Jean-Marc Sentein : « Innover dans la gestion »

Au mois de mars dernier, Pau accueillait la douzième édition des Journées nationales d’études de l’Association Nationale des Directeurs d’Installations et des Services des Sports (ANDIISS). Retour sur cet événement avec Jean-Marc Sentein, directeur des sports de la Ville de Muret et président de l’ANDIISS.

 

Quel bilan avez-vous tiré de l’édition 2018 des Journées nationales d’études ?

Je dirais que l’on peut ressortir principalement trois axes de cette édition 2018. Le premier, c’est la mise en place d’ateliers sur plusieurs thématiques. Il était important de ne pas proposer uniquement des conférences à nos collègues directeurs des sports. Plusieurs ateliers managériaux ont ainsi été proposés durant deux jours, cela a permis de traiter encore plus de thématiques concernant la gestion des installations sportives, mais aussi de multiplier les échanges entre les différents participants.

Le deuxième axe que je retiens, ce sont justement les thématiques abordées. On parle bien évidemment de la façon de gérer un équipement sportif aujourd’hui, mais aussi du modèle économique qu’il faut adopter. Nous avons également abordé le thème des événements sportifs. Un nouveau contexte sécuritaire est en place depuis plusieurs années et il faut s’y adapter. Il était important d’échanger autour de cela.

Enfin, je retiens que ces Journées nationales d’études sont devenues un rendez-vous important. Il s’agissait de la douzième édition et pas moins de 300 intervenants étaient réunis durant deux jours, ce n’est pas rien. Cela nous permet d’échanger nos points de vue, nos expériences, notamment autour de notre habituel buffet des régions.

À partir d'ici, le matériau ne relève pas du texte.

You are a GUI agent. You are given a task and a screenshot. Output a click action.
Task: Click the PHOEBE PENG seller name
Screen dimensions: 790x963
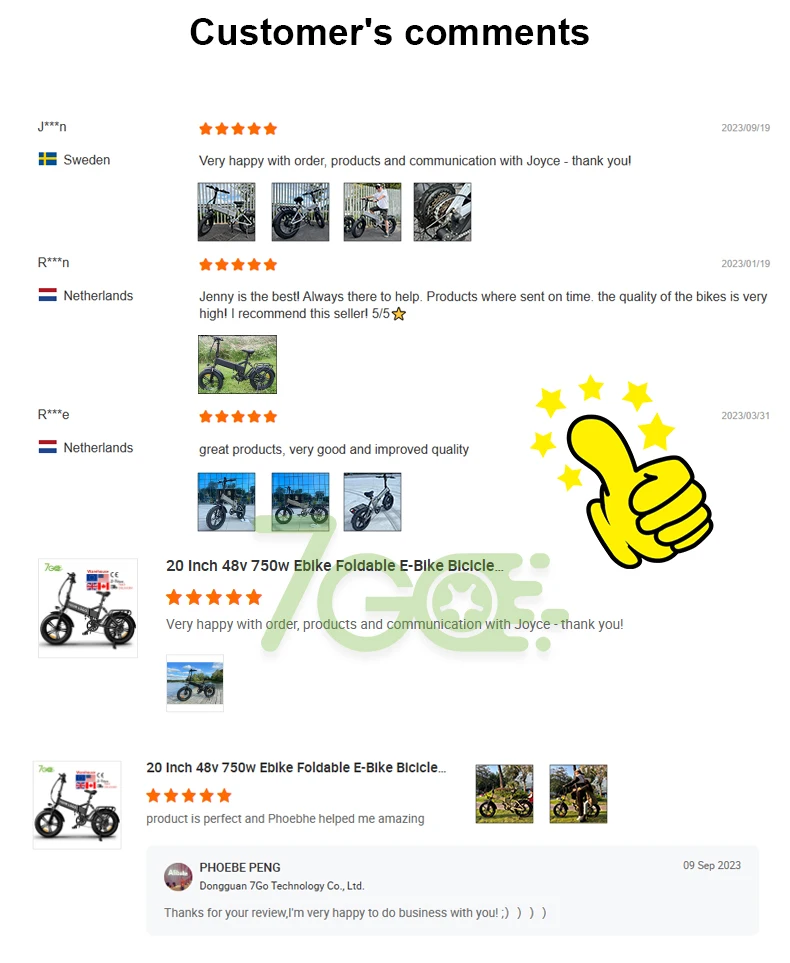(240, 867)
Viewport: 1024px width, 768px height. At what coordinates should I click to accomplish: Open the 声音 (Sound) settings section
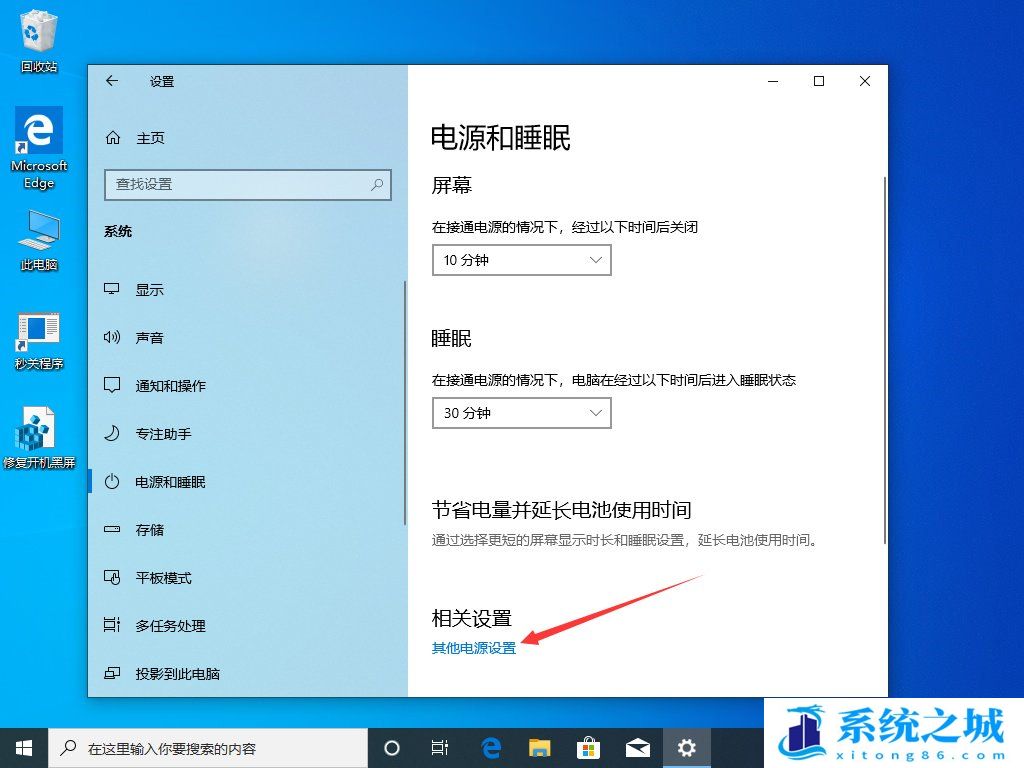coord(150,337)
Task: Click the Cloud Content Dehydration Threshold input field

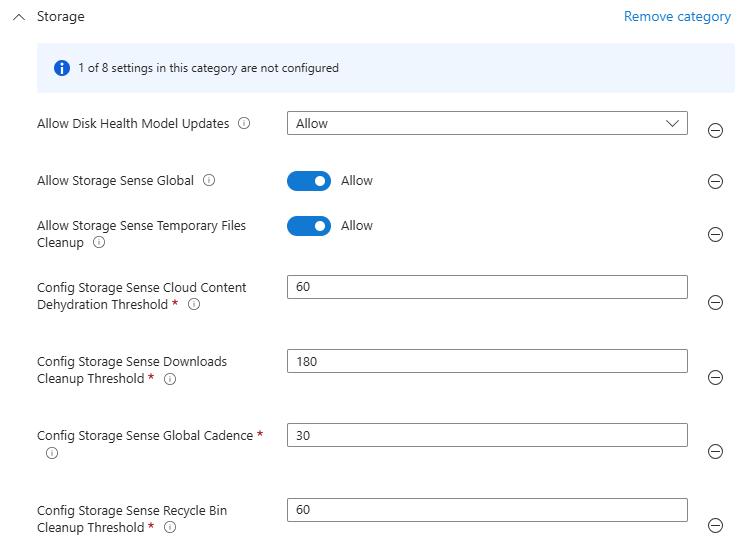Action: (x=487, y=287)
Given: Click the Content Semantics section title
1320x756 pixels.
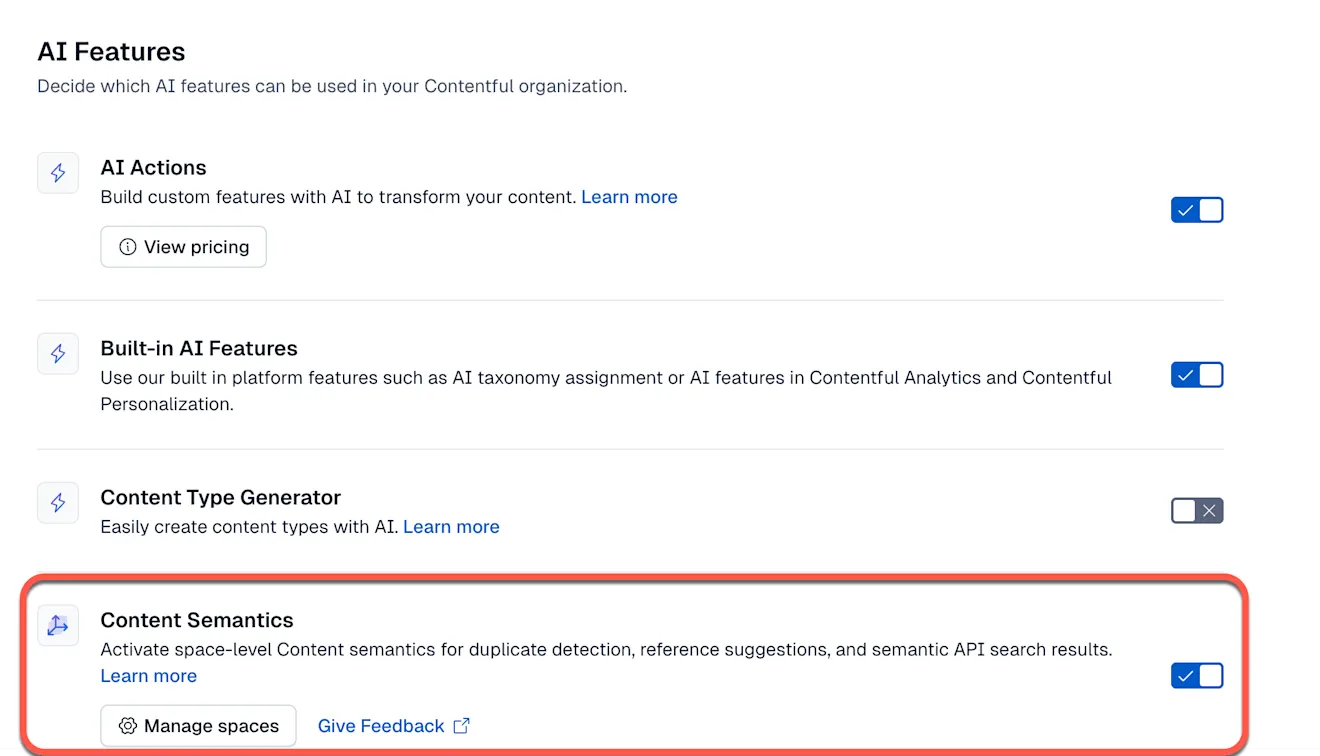Looking at the screenshot, I should (197, 621).
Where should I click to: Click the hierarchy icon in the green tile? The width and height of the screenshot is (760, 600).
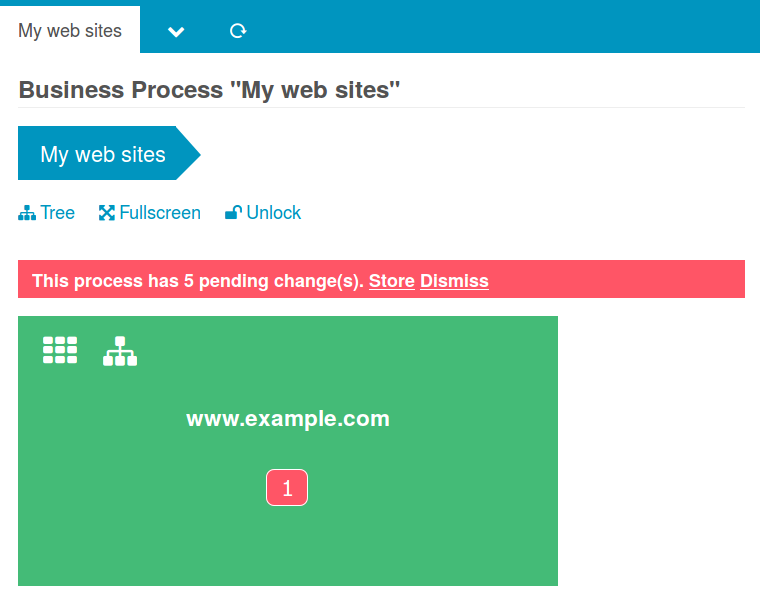(x=120, y=351)
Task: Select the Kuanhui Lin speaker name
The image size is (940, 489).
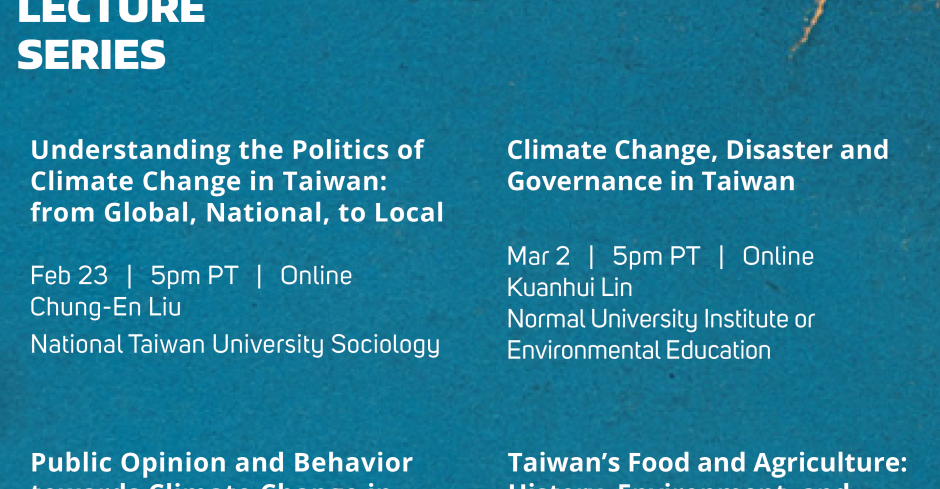Action: tap(570, 288)
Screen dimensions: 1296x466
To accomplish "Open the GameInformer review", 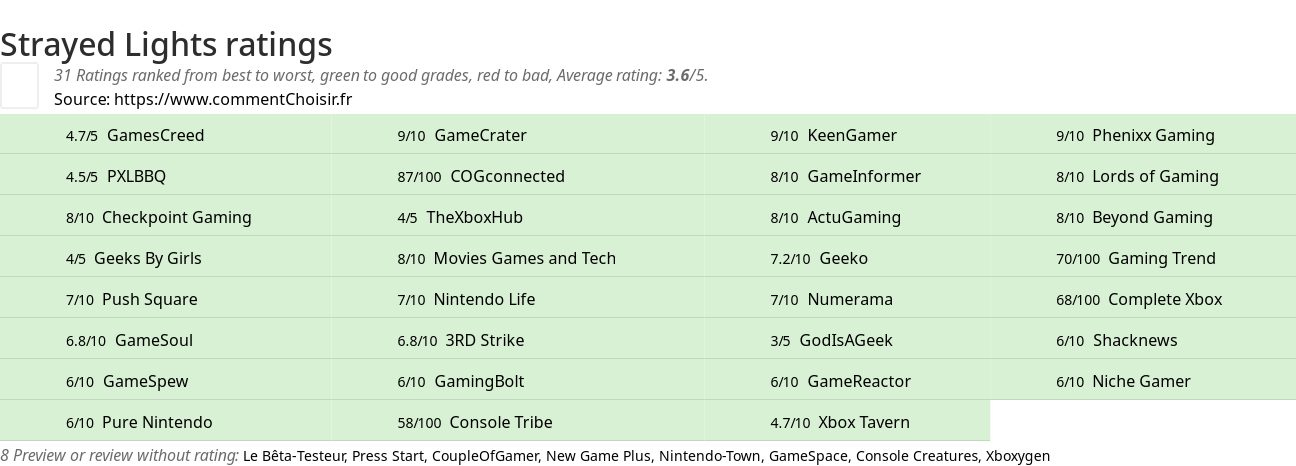I will pos(845,176).
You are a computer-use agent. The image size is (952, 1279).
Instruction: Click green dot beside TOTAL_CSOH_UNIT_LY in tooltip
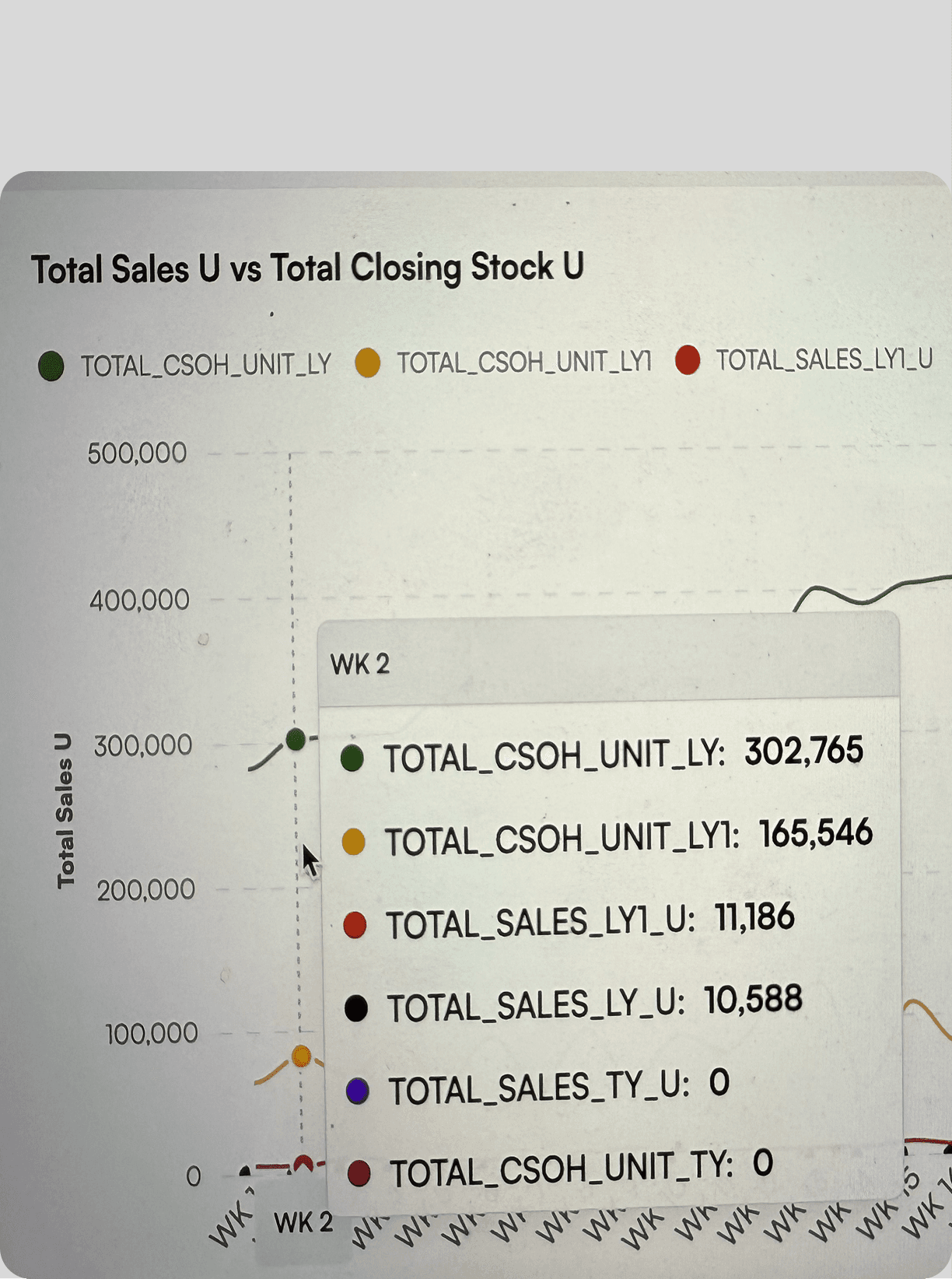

La baisse des budgets dans le sport est-elle inquiétante concernant la gestion des installations sportives ?

Il est vrai que ce sujet revient sur la table depuis plusieurs semaines et que c’est forcément une inquiétude. L’État est présent concernant la gestion des installations sportives, leur entretien, mais aussi leur sécurité. Un désengagement de l’État est donc un élément qui est en mesure de nous inquiéter et qui pourrait redéfinir complètement la façon de gérer des installations sportives. C’est aussi à cela que servent les Journées nationales d’études : répondre aux questions et trouver des solutions.

De fait, la présence de partenaires privés devient-elle indispensable ?

Je ne dirais pas qu’ils sont indispensables, mais clairement une tendance émerge qui doit permettre de faire de plus en plus de place à ces partenaires privés. Le désengagement de l’État nous y conduit. Lors de ces Journées nationales d’études, l’un de nos ateliers était d’ailleurs intitulé « Comment manager le service des sports dans un contexte de pénurie relative ? ». Cela montre bien que nous sommes conscients que nous ne pourrons peut-être plus autant compter sur l’État qu’auparavant et qu’il faut trouver de nouveaux moyens, de nouveaux modèles afin de faire fonctionner nos installations sportives. Innover dans la gestion, ça fait partie des pistes à explorer.

Quels seront les axes de travail de la prochaine édition ?

C’est justement quelque chose sur lequel nous allons nous pencher en ce début de mois d’octobre. La prochaine édition aura de nouveau lieu à Pau, une ville qui nous a très bien accueillis lors de cette édition 2018. Concernant le programme, nous nous pencherons sur le sujet dans les prochaines semaines. Il sera peut-être possible de proposer un peu plus d’ateliers sur des thématiques qui, justement, font écho à l’actualité que nous évoquions, à la façon dont il sera possible de gérer et financer une installation sportive à l’avenir. Mais il est encore un peu tôt pour évoquer précisément le contenu des Journées nationales d’études 2019 de l’ANDIISS.